> WRITTEN PROBLEM A: In the records, please copy out the lines from the line containing "1232x957 pixels." up to and including the line containing "Action: (x=57, y=906)", word for word, and leave out the pictures.

> PAGE EXTRACT:
On Saturday, 20 January 2024 00:56:34 GMT G. Branden Robinson wrote:
> Hi Deri,
> 
> At 2024-01-20T00:07:21+0000, Deri wrote:
> > On Friday, 19 January 2024 21:39:57 GMT G. Branden Robinson wrote:
> > > Right.  Before I craft a lengthy response to this--did you see the
> > > footnote?
> > 
> > Yes, sorry, it didn't help. I'm just comparing output now with output
> > in 1.23.0 and what you claim you are doing is the reverse of what I'm
> > seeing.
> 
> I haven't yet pushed anything implementing my (new) intentions,
> reflected in the subject line.  I wanted to gather feedback first.
> 
> What happened was, I thought "the `device` request and `\X` escape
> sequence should behave the same, modulo the usual differences in parsing
> (delimitation vs. reading the rest of the line, the leading double quote
> mechanism in request form, and so forth)".
> 
> Historically, that has never been the case in groff.
> 
> Here's (the meat of) the actual test case I recently wrote and pushed.
> 
> input='.nf
> \X#bogus1: esc \%man-beast\[u1F63C]\\[u1F00]
> -\[aq]\[dq]\[ga]\[ha]\[rs]\[ti]# .device bogus1: req
> \%man-beast\[u1F63C]\\[u1F00] -\[aq]\[dq]\[ga]\[ha]\[rs]\[ti] .ec @
> @X#bogus2: esc @%man-beast@[u1F63C]@@[u1F00]
> -@[aq]@[dq]@[ga]@[ha]@[rs]@[ti]# .device bogus2: req
> @%man-beast@[u1F63C]@@[u1F00] -@[aq]@[dq]@[ga]@[ha]@[rs]@[ti]'
> 
> I know that looks hairy as hell.  I'm testing several things.
> 
> Here is what the output of that test looks like on groff 1.22.3 and
> 1.22.4.

> WRITTEN PROBLEM B: Continue the groff mailing-list thread about the `device` request and `\X` escape sequence from where it stops.

> LISTING:
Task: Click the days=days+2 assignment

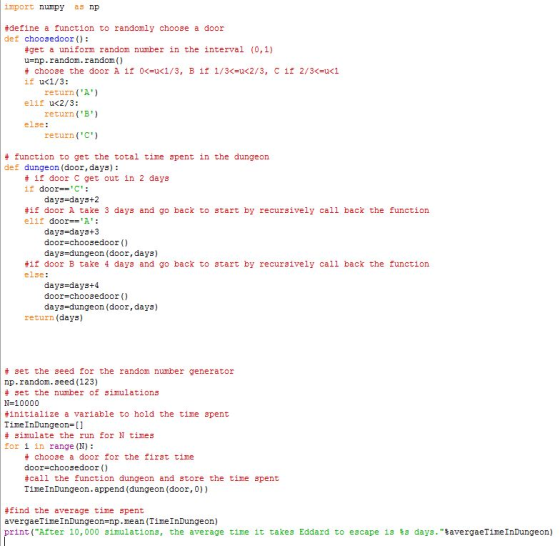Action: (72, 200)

---

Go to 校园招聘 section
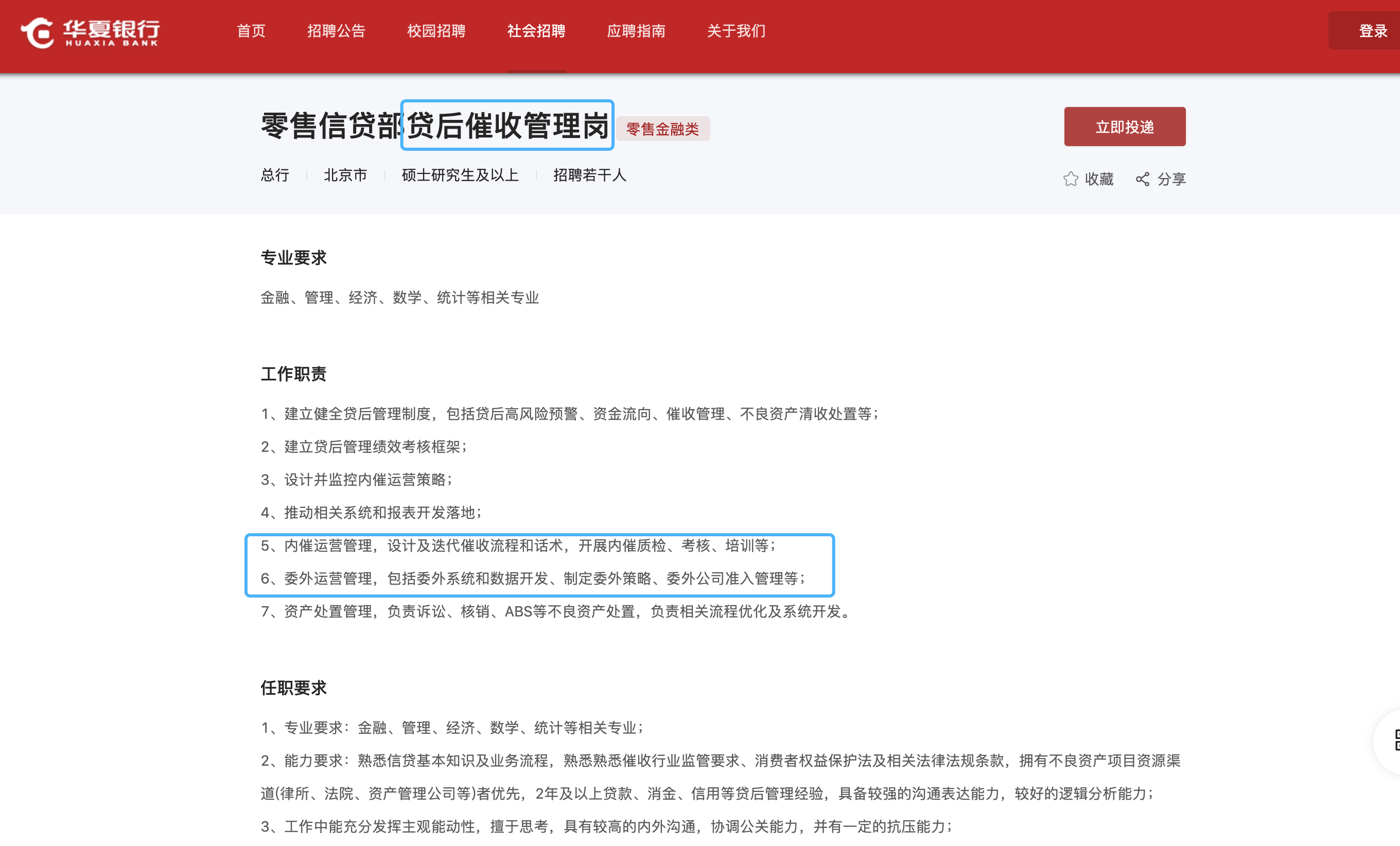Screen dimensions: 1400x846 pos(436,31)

==

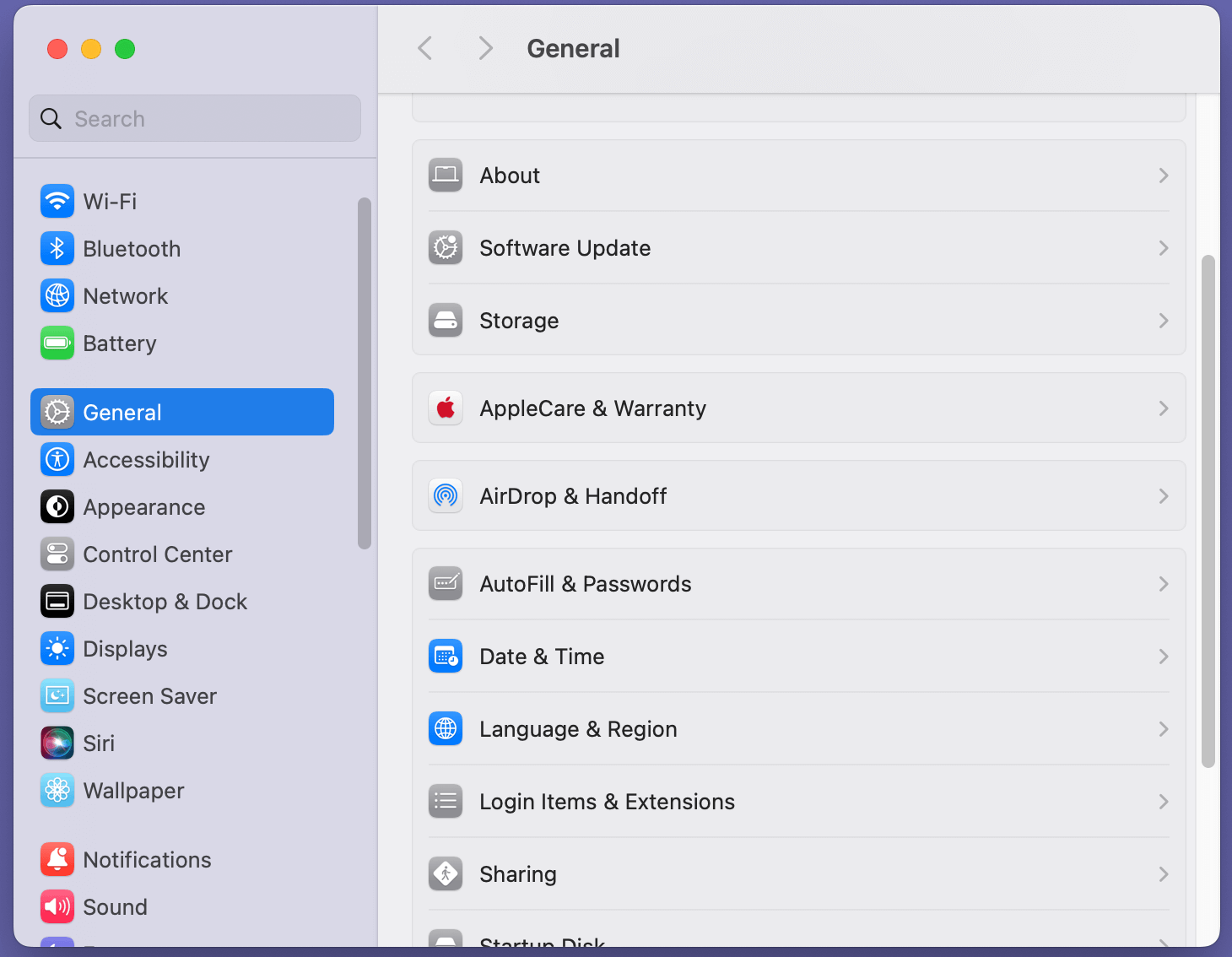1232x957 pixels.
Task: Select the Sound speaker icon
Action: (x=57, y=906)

> EXPECTED OUTPUT A:
1232x957 pixels.
Task: Select the Sound speaker icon
Action: (x=57, y=906)

> EXPECTED OUTPUT B:
> 
> x X bogus1: esc man-beast\[u1F00] -
> x X bogus1: req @%man-beast\[u1F63C]\[u1F00] -\[aq]\[dq]\[ga]\[ha]\[rs]\[ti]
> x X bogus2: esc man-beast@[u1F00] -
> x X bogus2: req @%man-beast@[u1F63C]@[u1F00] -@[aq]@[dq]@[ga]@[ha]@[rs]@[ti]
> 
> Observations of the above:
> 
> A.  When using `\X`, the escape sequences \%, \[u1F63c], \[aq], \[dq],
>     \[ga], \[ha], \[rs], \[ti] all get discarded.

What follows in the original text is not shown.